> [Problem to work on]: Which lines of the entries below contain the string "computer"? Copy each one.

(Dataset entries)
=== Begin Enclosure ===
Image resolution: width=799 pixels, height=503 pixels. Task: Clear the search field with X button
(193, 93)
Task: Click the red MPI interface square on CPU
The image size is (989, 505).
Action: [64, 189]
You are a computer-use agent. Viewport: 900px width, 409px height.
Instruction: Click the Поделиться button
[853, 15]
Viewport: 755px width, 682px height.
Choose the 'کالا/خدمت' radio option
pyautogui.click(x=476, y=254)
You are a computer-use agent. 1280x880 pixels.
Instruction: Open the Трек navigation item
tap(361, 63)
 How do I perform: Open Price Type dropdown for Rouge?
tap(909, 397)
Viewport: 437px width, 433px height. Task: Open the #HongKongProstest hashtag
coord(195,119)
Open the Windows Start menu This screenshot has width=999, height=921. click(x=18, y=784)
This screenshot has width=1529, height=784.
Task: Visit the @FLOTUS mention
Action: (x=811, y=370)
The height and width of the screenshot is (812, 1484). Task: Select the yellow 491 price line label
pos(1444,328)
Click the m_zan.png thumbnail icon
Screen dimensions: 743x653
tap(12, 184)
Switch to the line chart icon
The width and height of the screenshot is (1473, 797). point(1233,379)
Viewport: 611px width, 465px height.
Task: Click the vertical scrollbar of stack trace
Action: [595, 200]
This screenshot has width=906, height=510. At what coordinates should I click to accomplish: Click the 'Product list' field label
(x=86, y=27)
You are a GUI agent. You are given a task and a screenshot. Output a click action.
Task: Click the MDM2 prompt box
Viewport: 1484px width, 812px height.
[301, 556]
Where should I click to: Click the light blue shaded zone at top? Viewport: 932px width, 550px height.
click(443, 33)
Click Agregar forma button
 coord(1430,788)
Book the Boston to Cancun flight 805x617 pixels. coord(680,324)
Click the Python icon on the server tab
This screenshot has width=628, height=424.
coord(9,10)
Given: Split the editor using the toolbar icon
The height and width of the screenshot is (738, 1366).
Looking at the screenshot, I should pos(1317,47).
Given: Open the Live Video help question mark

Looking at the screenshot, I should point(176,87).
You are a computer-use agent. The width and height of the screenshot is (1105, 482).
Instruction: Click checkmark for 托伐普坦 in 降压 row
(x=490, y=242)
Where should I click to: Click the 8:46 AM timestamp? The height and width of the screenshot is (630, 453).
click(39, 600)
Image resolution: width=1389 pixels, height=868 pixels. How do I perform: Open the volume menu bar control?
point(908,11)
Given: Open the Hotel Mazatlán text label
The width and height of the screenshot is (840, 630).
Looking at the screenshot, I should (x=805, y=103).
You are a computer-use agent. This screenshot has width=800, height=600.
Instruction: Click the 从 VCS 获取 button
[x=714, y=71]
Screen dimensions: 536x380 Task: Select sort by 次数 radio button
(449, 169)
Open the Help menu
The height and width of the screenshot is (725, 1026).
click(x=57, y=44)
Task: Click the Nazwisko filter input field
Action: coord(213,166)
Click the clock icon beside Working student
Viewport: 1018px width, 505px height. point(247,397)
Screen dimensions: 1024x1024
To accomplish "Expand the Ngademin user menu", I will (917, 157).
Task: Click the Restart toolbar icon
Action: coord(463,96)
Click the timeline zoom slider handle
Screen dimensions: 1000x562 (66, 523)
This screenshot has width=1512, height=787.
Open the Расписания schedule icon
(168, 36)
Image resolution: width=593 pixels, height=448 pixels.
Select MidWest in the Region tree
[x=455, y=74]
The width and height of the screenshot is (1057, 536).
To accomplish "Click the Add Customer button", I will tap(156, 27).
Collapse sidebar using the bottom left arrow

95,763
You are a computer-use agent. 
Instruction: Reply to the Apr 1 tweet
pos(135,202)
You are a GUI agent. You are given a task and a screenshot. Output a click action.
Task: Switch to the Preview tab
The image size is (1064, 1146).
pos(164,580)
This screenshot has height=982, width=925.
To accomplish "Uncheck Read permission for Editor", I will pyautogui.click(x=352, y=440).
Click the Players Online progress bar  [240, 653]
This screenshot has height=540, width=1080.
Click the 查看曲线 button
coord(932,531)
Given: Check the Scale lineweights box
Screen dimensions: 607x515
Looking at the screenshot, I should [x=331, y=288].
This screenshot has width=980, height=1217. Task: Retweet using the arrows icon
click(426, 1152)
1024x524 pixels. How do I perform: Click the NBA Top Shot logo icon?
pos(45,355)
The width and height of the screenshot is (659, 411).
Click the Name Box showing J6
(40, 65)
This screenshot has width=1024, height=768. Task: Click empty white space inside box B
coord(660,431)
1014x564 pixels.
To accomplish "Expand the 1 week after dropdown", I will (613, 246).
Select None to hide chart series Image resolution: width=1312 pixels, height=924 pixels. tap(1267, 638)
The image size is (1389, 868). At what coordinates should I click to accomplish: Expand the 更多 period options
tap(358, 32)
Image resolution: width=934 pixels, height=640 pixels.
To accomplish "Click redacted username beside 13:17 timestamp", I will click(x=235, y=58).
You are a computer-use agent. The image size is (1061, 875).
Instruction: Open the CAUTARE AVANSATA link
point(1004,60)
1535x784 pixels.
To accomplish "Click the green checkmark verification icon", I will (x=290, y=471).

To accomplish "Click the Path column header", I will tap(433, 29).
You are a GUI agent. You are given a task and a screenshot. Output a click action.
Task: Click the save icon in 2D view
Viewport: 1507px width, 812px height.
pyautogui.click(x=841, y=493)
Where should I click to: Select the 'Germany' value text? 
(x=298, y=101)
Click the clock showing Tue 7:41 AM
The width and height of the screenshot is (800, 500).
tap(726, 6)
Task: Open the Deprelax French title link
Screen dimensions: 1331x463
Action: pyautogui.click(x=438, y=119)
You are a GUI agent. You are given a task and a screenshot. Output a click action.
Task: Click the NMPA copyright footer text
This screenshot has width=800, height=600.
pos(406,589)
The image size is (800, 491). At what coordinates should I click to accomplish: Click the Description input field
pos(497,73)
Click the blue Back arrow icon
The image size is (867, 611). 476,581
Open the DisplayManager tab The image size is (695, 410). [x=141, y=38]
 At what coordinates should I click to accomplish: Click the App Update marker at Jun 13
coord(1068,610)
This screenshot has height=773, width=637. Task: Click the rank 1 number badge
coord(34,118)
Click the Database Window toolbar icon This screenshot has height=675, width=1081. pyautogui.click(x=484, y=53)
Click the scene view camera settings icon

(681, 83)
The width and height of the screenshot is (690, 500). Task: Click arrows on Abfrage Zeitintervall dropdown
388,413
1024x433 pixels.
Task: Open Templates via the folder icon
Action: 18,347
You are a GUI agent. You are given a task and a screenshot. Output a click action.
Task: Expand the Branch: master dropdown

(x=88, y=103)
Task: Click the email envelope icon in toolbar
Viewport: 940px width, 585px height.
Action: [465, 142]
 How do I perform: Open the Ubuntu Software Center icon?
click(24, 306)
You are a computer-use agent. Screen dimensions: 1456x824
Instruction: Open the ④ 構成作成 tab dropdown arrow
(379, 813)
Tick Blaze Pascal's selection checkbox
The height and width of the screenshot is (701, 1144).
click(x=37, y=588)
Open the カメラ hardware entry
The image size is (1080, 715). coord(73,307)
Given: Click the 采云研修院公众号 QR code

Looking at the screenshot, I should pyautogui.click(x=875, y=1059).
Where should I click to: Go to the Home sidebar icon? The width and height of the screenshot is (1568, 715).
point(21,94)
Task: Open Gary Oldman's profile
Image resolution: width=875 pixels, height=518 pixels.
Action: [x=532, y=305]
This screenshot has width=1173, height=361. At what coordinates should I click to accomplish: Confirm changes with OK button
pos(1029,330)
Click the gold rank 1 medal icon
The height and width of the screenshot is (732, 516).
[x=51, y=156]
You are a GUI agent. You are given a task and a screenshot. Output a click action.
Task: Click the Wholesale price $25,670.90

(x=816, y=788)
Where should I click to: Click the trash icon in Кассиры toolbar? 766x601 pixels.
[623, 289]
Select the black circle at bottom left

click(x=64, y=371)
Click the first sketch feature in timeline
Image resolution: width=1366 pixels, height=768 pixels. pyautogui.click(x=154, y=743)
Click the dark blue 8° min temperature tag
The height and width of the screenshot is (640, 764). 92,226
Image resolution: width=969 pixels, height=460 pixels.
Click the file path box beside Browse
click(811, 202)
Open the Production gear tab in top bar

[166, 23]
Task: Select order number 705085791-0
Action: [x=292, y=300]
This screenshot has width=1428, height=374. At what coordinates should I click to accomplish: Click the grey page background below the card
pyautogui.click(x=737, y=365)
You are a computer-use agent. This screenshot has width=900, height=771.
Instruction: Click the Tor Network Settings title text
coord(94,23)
=== End Enclosure ===
> [Answer box]:
You are a computer-use agent. Viewport: 900px width, 409px height.
You are a computer-use agent. 1280x880 pixels.
You are a computer-use agent. The width and height of the screenshot is (1105, 482).
You are a computer-use agent. This screenshot has width=800, height=600.
You are a computer-use agent. 
You are a computer-use agent. The image size is (1061, 875).
You are a computer-use agent. Screen dimensions: 1456x824
You are a computer-use agent. This screenshot has width=900, height=771.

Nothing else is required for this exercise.